まあ、彼女の寂しさをほんの少しでも和らげるぐらいはできた、と自惚れさせて貰おう。そうでないとあまりに自分が格好悪すぎる。
「冗談です」
「え?」
きょとん、とした顔で僕を見つめてくる長森。
いくらなんでもこんないい加減な感じで告白、と言っただろうか?とにかく自分の思いを伝えたくはない。もし、もし、浩平が現れたら、その時にもう一度フェアな位置で言いたい。そう思ってのことだった…………………が。
「…………………」
長森が黙った。
何か、何か怖い気がする。
「…………………冗談?」
「は、はい」
……………………………………。
長森の顔が赤く染まってゆく。
「絶対知らないっ」
プイッとそっぽを向いて、すたすたと歩いていってしまう。
「あ、ちょ、待って下さぁ〜ぃっ」
この後、彼女の機嫌が直るまでにかなりの時間がかかった。
一応本気だったのに…………………。
(追)長森の良いところ一つ発見。
2/27
今日は朝からいい天気だった。珍しく暖かく、そろそろ春でもくるかな?という気分にさせられる、と誰かがこぼした。
朝、玄関に立って長森をまっていると、強い風が吹いてきて、僕は初めて起動した4月の雰囲気をふと思い出した。
「春一番だね」
いつのまにか出てきた長森が横でそんなことを言った。
「春一番?」
「春が来たことを知らせる、強い今みたいな風邪の事を言うの。冬の風とはちがうよね」
「そういえば冷たくなかった気がします」
「暖かくなったよね」
「ええ、変なのがうろつく季節ですね」
「…………………え?」
「違うんですか?データベースにはそうありますが」
「ううん、そういう解釈もあっていいと思うよ」
そして苦笑いする長森。
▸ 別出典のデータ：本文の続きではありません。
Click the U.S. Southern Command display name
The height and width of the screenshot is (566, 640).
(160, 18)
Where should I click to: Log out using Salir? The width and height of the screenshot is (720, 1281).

このサインは「おかしい」ということだ、後で住井に聞く必要があるだろう。
最近、注意して長森を見るようになったおかげで、いろいろなことがわかるようになった。
そうして、僕たちはいつものように学校へと向かった。
玄関で下足箱に靴を入れ、これから教室へ向かおうとしたとき、僕は、出がらしに下足箱の影から飛び出してきた小さな影とぶつかった。
どっ。
どうやら相手は小さめの女子らしく、僕は少しよろめくだけですんだのだが、
ぺたっ
と、尻餅をついた。
「あ、ごめん。大丈夫?」
2年のスリッパを履いているその小さな女の子は、痛そうに顔をしかめていたが、僕がそうたずねると首を横に大きく降って微笑んだ。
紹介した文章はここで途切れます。